▼

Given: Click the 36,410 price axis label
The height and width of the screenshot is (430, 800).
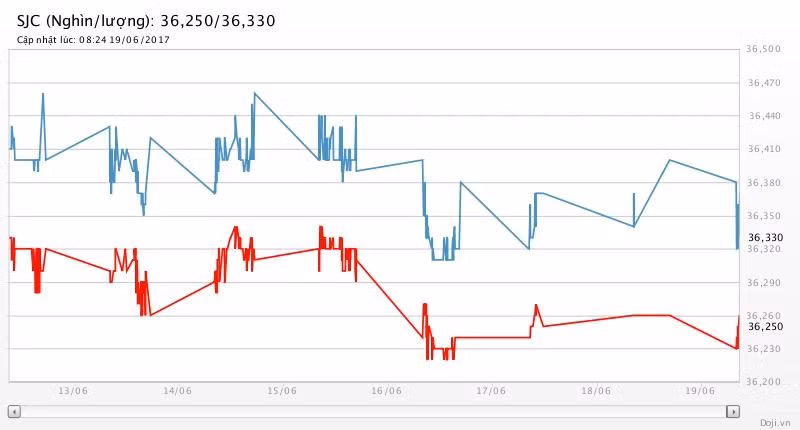Looking at the screenshot, I should (764, 149).
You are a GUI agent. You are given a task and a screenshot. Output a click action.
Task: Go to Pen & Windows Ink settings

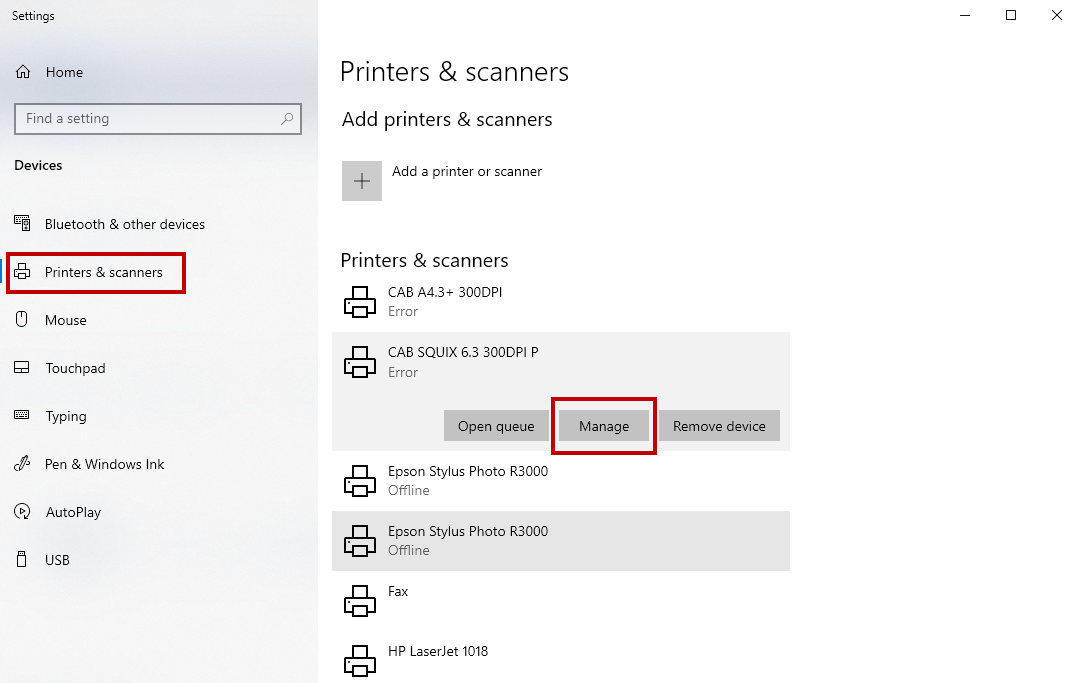click(x=104, y=464)
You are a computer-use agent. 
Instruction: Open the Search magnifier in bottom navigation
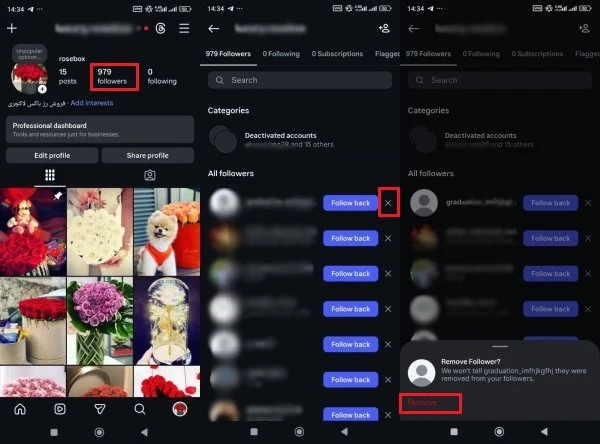coord(140,409)
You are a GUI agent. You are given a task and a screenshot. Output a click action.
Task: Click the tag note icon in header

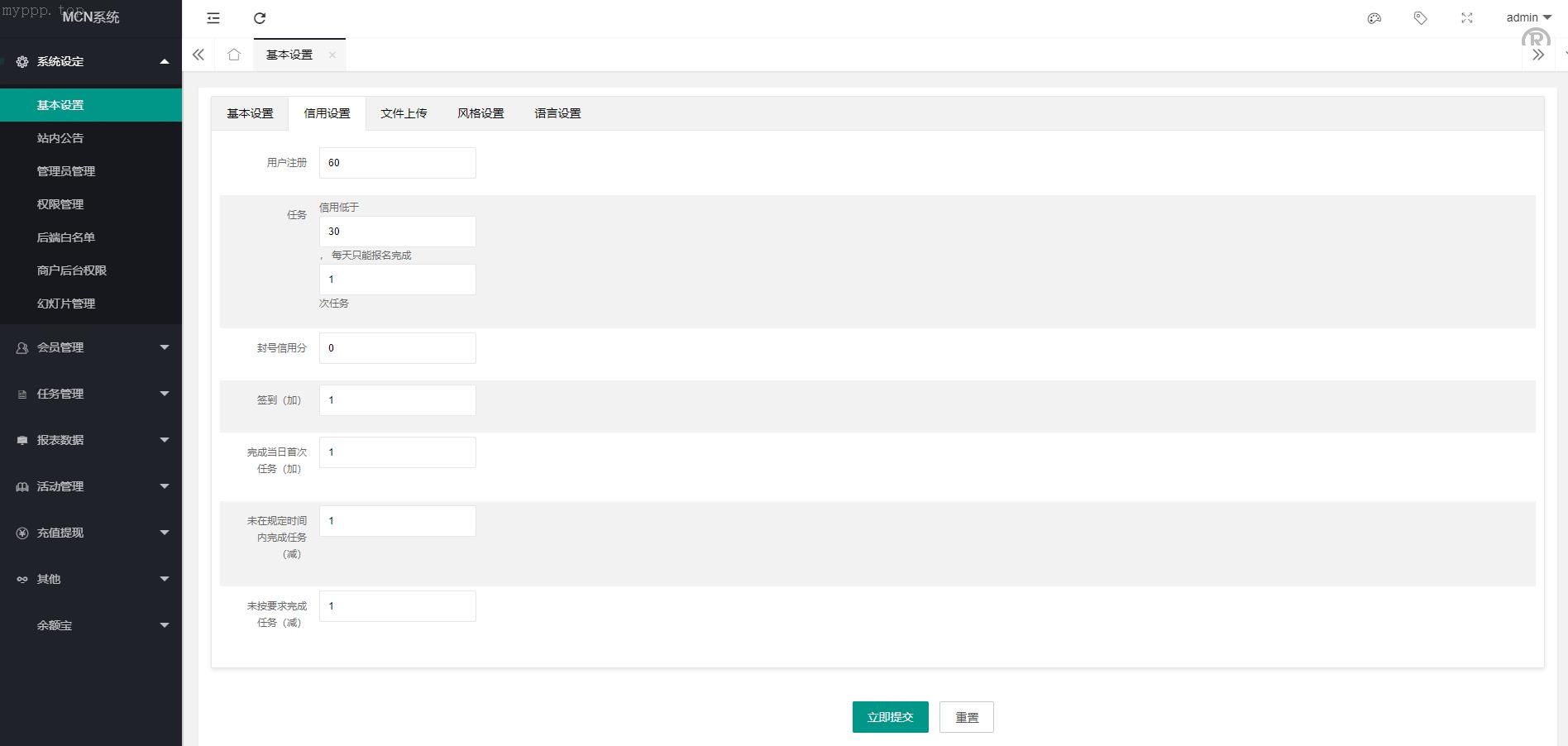click(x=1421, y=18)
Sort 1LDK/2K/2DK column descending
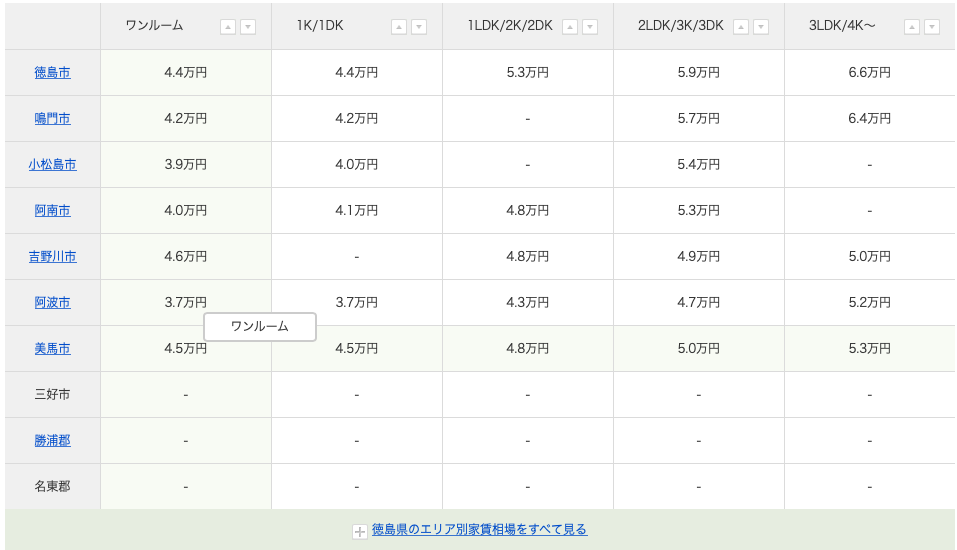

▲

**Assigned task**
Nothing but the lines from the one containing "Task: Click the tag note icon in header" to the last line of the records should be returned, exactly as they appear and without pictures.

**Task output**
Task: Click the tag note icon in header

click(x=1421, y=18)
Sort 1LDK/2K/2DK column descending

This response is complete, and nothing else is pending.